В одиннадцатой камере Волоколамской следственной тюрьмы через проход напротив меня лежал на нарах потрепанный мужичонка лет сорока по имени Миша. Он душевно мучился неимоверно. Боль и тоска его проистекали от того, что тюрьму он заслужил вполне и давно (по его личным и советского закона понятиям), ибо нигде не работал, чуть подворовывал, бродяжил и крепко пил. Но в этот раз, именно сейчас был он прихвачен по пустому подозрению, не был он виновен в какой-то драке у пивной и содержался тут зазря. Отчего душа его пылала и разрывалась, чувством вековечной русской справедливости томясь, а истинного виновника найти никак не могли, и прокурор покладисто и равнодушно продлевал срок Мишиного задержания.
Так вот Миша этот, неправедно ввергнутый в узилище, страдал ужасно. А чтоб на время полегчало, делал нечто странное - на мой, естественно, фраерский интеллигентский взгляд. Каждый час (иногда минут сорок, но не чаще и не реже) он медленно и деловито слезал со своей шконки, неторопливо подходил к двери камеры и в эту наглухо обитую листовой сталью дверь говорил с непередаваемой ненавистью и энергией:
- У, скоты ебаные, - говорил он. Один только раз. И возвращался на место, умиротворенный и благостный, как старушка после истовой молитвы, а точнее - как разрядившийся электрический скат. После чего примерно с полчаса мог разговаривать и был спокоен.
А через несколько месяцев, возвращаясь в свою камеру после суда, я вдруг поймал себя на мысленном, а после вслух произнесении этой фразы, и тут только ее целебность ощутил сполна. Впрочем, благодетельную для души роль мата знает наверняка каждый, кто хоть раз в своей жизни пользовался этим несравненным сокровищем великого, могучего, свободного и правдивого.

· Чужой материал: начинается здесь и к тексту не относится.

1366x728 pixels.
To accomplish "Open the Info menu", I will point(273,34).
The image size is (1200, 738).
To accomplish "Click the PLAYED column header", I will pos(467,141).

Но у российского мата есть еще множество всяких других ипостасей и предназначений. Необыкновенно широка и пластична его знаковая, семиотическая многогранность.
Матом можно выразить все нюансы, спектры и оттенки наших переживаний, впечатлений и чувств, стоит лишь поменять интонацию. Но это тоже всем известно, так что не будем терять время попусту и переводить бумагу.
Однако же есть нечто - самое, быть может, важное в явлении и назначении этого языкового счастья. Вековечно рабская (на всех уровнях общества) и вековечно ханжеская атмосфера российской жизни была бы гибельно удушливой для почти любой живой души, если бы в самом языке не возникла благодатно живительная щель, лакуна, пространство вольности, раскованности и распахнутости. Ибо российский мат - это еще игра и карнавал живого духа, глоток свежего воздуха и краткой эфемерной свободы.
Символом именно такого отдохновенного глотка кислорода стал в России автор никому не ведомых текстов, образ бесплотный и привлекательный. Очень завидная, невероятно редкостная участь и судьба.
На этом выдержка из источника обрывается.